Adjusting Wnt signaling, nové regulační mechanismy signální dráhy Wnt / Adjusting Wnt signaling, new regulatory mechanisms of the Wnt pathway

Fafílek, Bohumil

January 2012

4 Abstract The Wnt pathway is one of the major signaling cascades contributing to multiple cellular processes during embryogenesis, and adult tissue homeostasis and regeneration. Moreover, aberrant activation of the Wnt signaling pathway is connected with development of neoplasia, notably colorectal cancer. The aim of the thesis was to identify new ways of the Wnt pathway regulation to understand better physiological as well as non-physiological mechanisms of Wnt signaling. The results are summarized in four publications.
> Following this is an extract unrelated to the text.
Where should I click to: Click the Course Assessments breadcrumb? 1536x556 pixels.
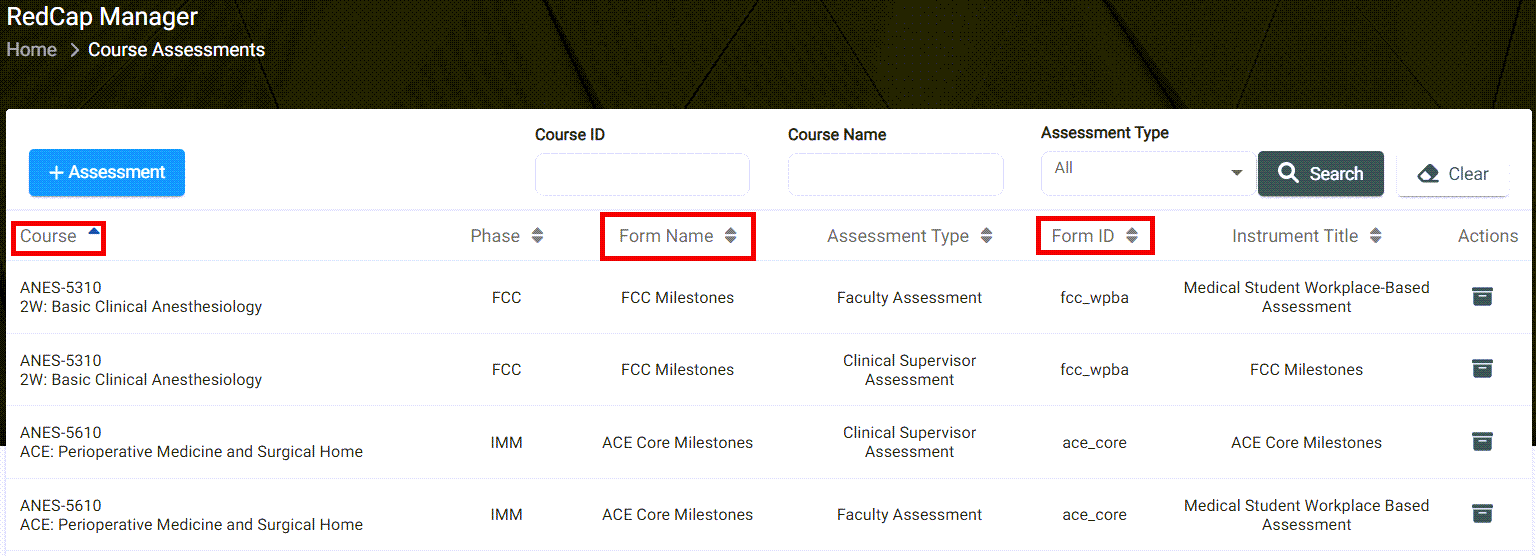pyautogui.click(x=176, y=50)
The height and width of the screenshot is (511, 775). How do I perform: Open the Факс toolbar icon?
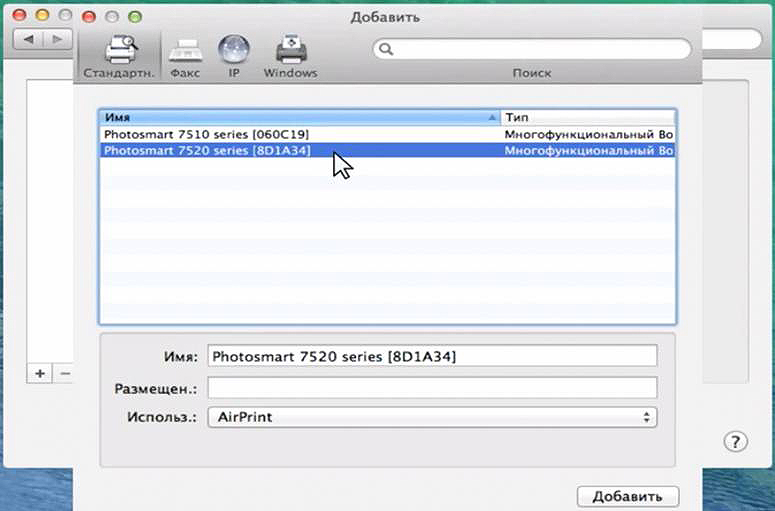coord(184,56)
The first article deals with TROY, a member of tumor necrosis factor receptor family. We identified TROY as a Wnt target gene during our search for Wnt responsive genes in colorectal cancer cell lines. Additionally, we detected expression of Troy in tumors of two mouse models of intestinal cancer. In the healthy gut, Troy is produced in fast cycling intestinal stem cells where negatively regulates the Wnt pathway. The second study focuses on processing and posttranslational modification of murine Wnt1 and Wnt3a. Wnts are glycosylated and double acetylated by lipid adducts and our results revealed that O-linked acylation of serine is required for the subsequent S-palmitoylation of cysteine. Moreover, acylation of Wnts is connected with their signaling activity which is related to Wnt1 and...